The Night of the Murders, as Described by OJ in ‘If I Did It’
12. Another waiter at Mezzaluna (where Ron Goldman worked), Brett Cantor, was knifed to death the year before the murders. Brett was a friend of Nicoles and upon his death OJ told her, “You better open your eyes, Nicole. Nice people don’t go around getting themselves knifed to death.”
13. Of his physical condition at the time of the murders, OJ said “I was getting old. I could hardly walk anymore, and I’d been told recently that I would eventually have to have both knees rebuilt. Plus the arthritis was killing me.”
14. Just before the murders OJ was with Nicole and her family at a recital for one of their kids, Sydney. There, he ran into one of his friends who confirmed rumors OJ had heard about Nicole doing drugs and clubbing, hinting that they barely scratched the surface of what she had been up to and enraging OJ.
15. Later that night, “Charlie” (OJ’s imagined accomplice, according to the ghostwriter) showed up at OJ’s home. Charlie was there to tell OJ more of what Nicole had been up to: he’d heard a rumor about what happened on a Mexican vacation Nicole took with Faye Resnick while Nicole and OJ were still dating. The rumor was that Faye and Nicole did a lot of drugs, got drunk and did something “very kinky” with some of Charlie and OJ’s friends.

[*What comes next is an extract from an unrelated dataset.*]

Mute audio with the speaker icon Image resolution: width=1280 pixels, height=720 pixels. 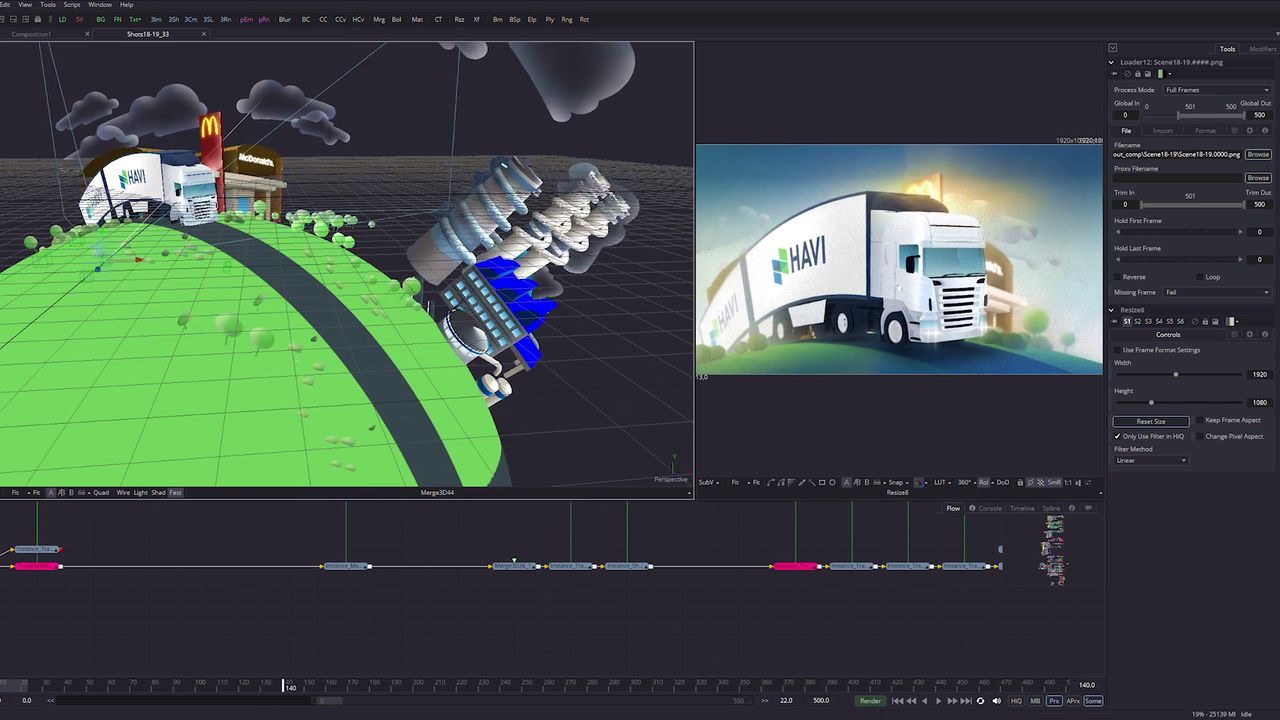pyautogui.click(x=996, y=701)
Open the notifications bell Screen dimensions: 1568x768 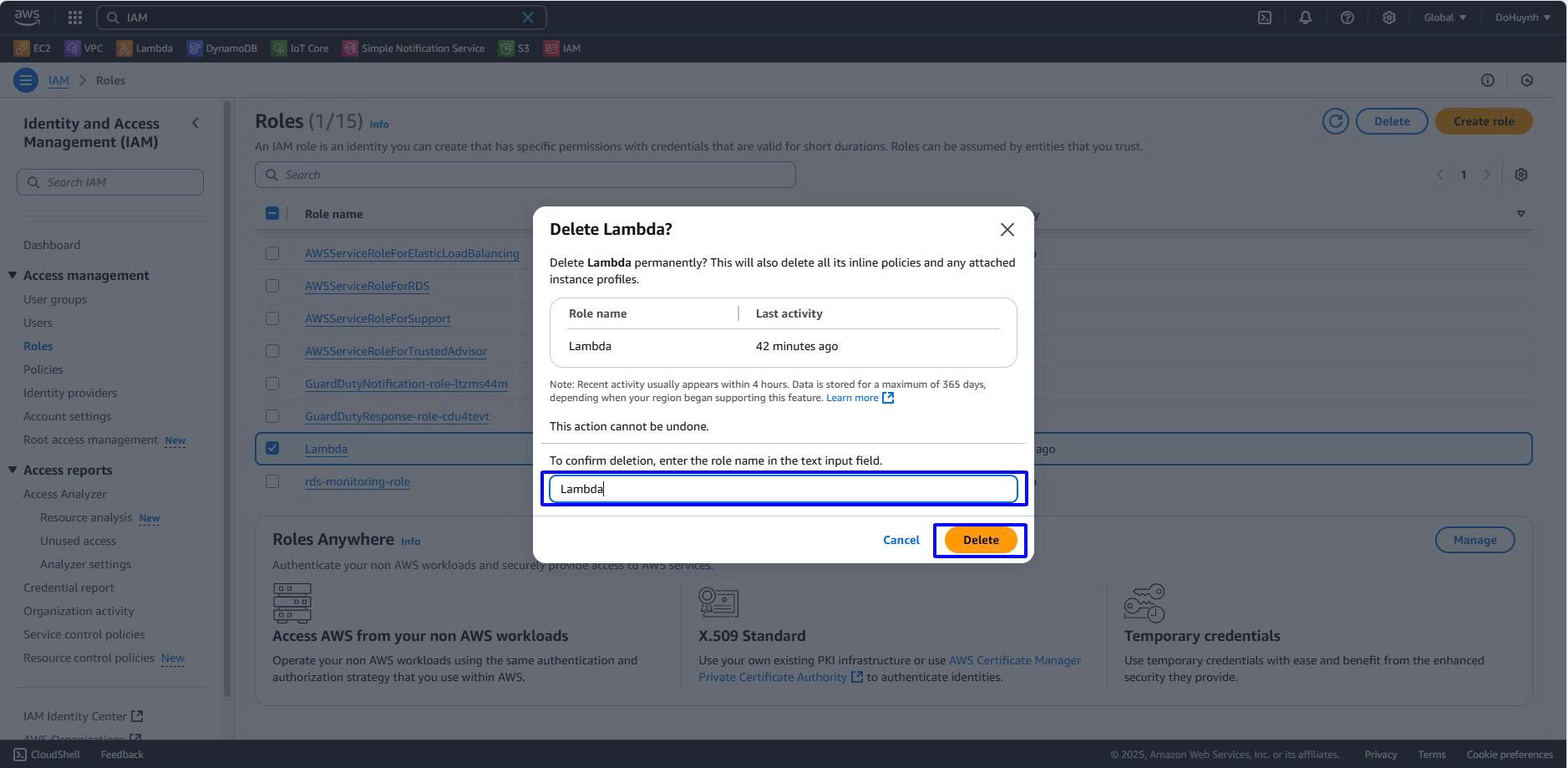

16. At that point, OJ told Charlie to get in his Bronco, he intended to go to Nicole’s house to “read her the fucking riot act.”
17. When he parked at Nicole’s house, OJ recalled reaching into his back seat for the wool hat and gloves he kept there. He also brought a knife he had in his car.
18. After going through the back gate he knew to be broken, OJ saw there were candles burning in Nicole’s house and she had music playing. He realized she was expecting a date.
19. At this point, OJ says he was surprised by Ron Goldman’s sudden appearance through the back gate. Ron told him he was just returning Nicole’s mother’s glasses that she left at Mezzaluna. Nicole came out of the house with her dog, who OJ remembers wagging it’s tail at Goldman — as if the dog was familiar with him because he had been there before — and that set him off.
20. OJ and Nicole started screaming at each other, and she “came at me like a banshee” but “fell” against the stoop and hit her head on the ground, knocking her unconscious.
21. When Goldman began doing some defensive martial arts moves, OJ remembers holding his knife… but his next memory is of “coming to” and realizing he was soaked in Ron and Nicole’s blood.
22. OJ then removed his blood-stained clothing and handed them off to his accomplice to dispose of, along with the murder weapon.
23. OJ recalled leaving his socks on as he removes the rest of his clothing because he didn’t see any blood on them.
24. After the murders, OJ was able to sneak into his house and shower before pretending he had overslept and catching his limo ride to the airport. At the airport, he recalled signing autographs.